▶ [About this task]:
Could you output the whole listing exactly as it stands, minus any images?

▶ [Input data]:
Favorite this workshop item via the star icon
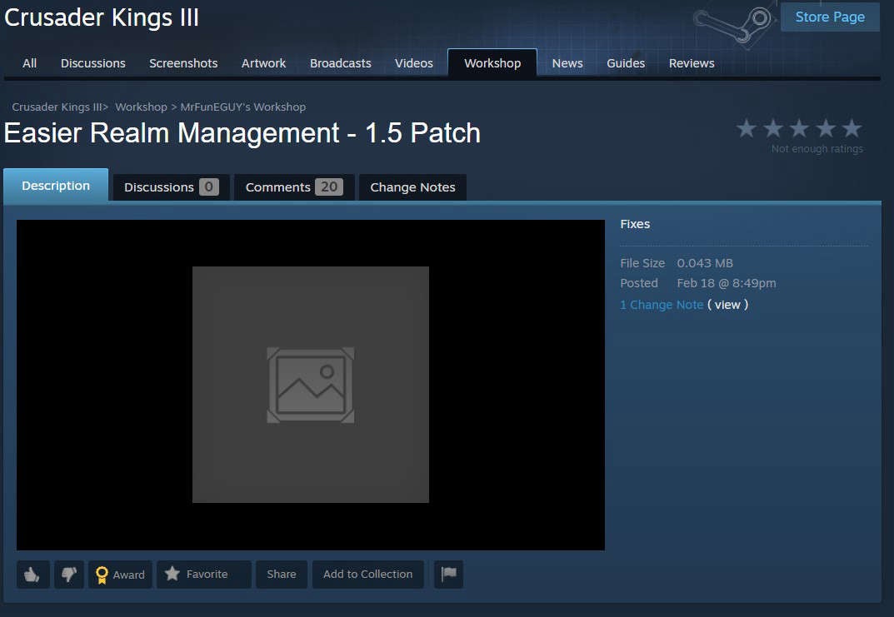[x=172, y=574]
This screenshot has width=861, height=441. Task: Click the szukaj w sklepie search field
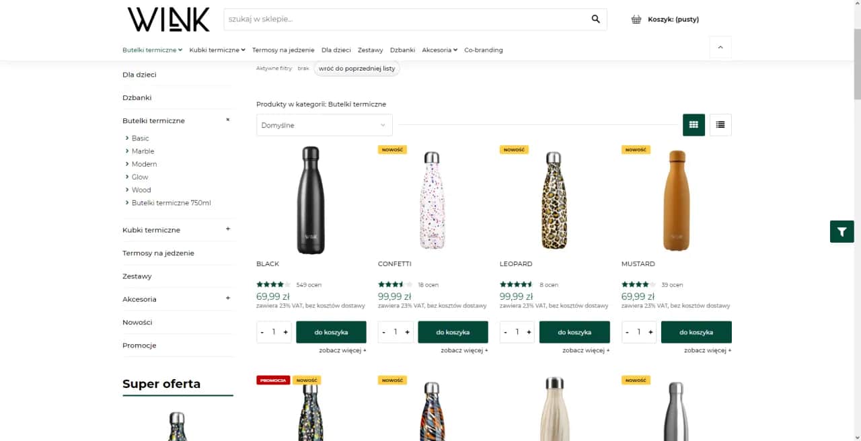click(404, 19)
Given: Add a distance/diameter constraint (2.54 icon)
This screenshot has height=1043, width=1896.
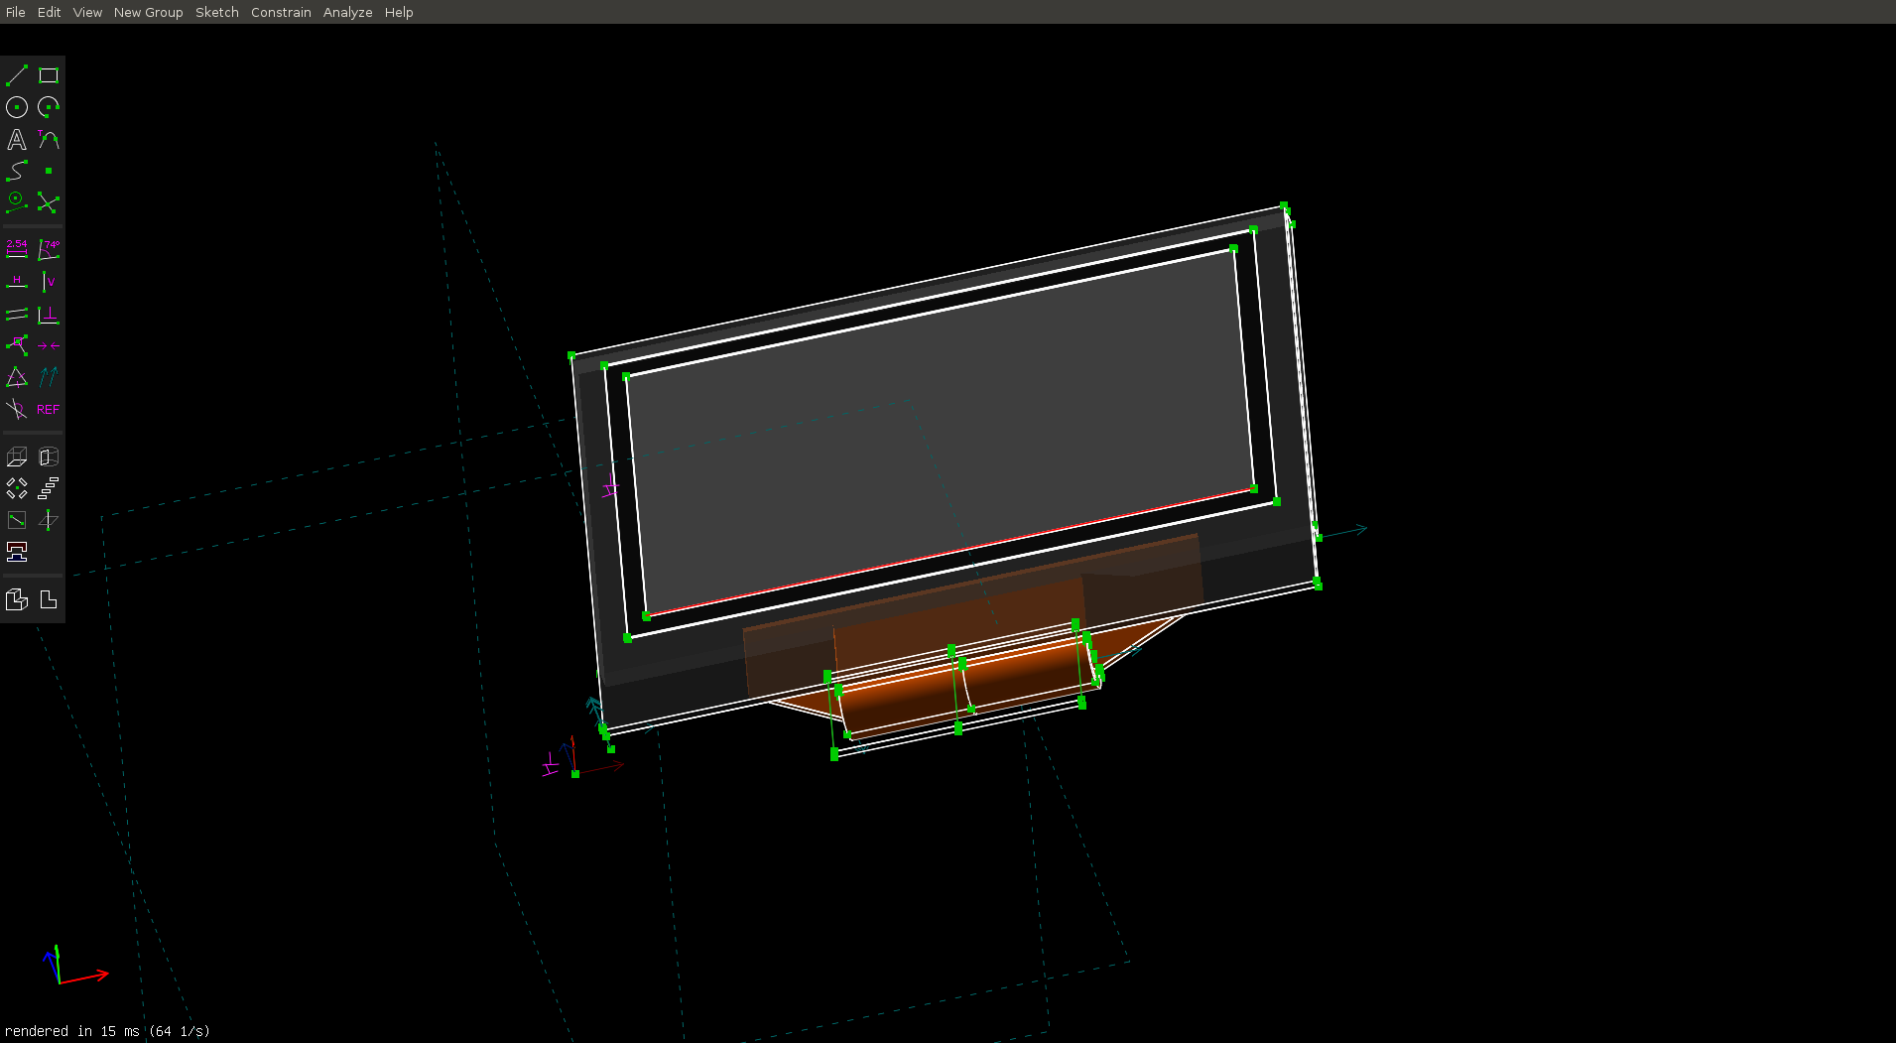Looking at the screenshot, I should (17, 249).
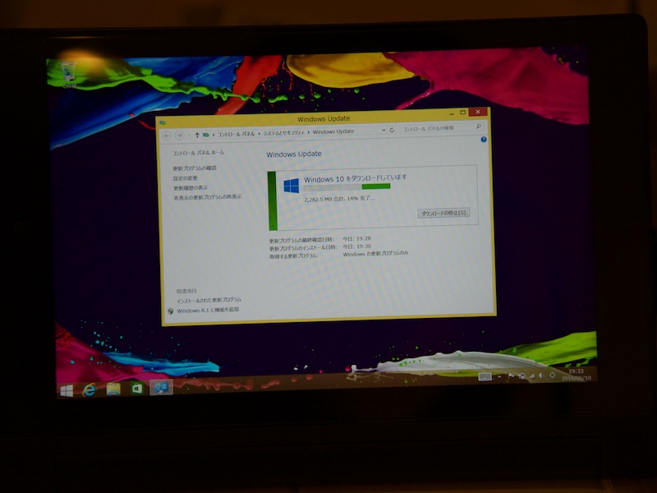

▶ [Task solution]:
Favorite this workshop item via the star icon
[x=172, y=574]
This screenshot has width=861, height=441. Task: Click the szukaj w sklepie search field
click(404, 19)
Given: Add a distance/diameter constraint (2.54 icon)
This screenshot has height=1043, width=1896.
Looking at the screenshot, I should (17, 249).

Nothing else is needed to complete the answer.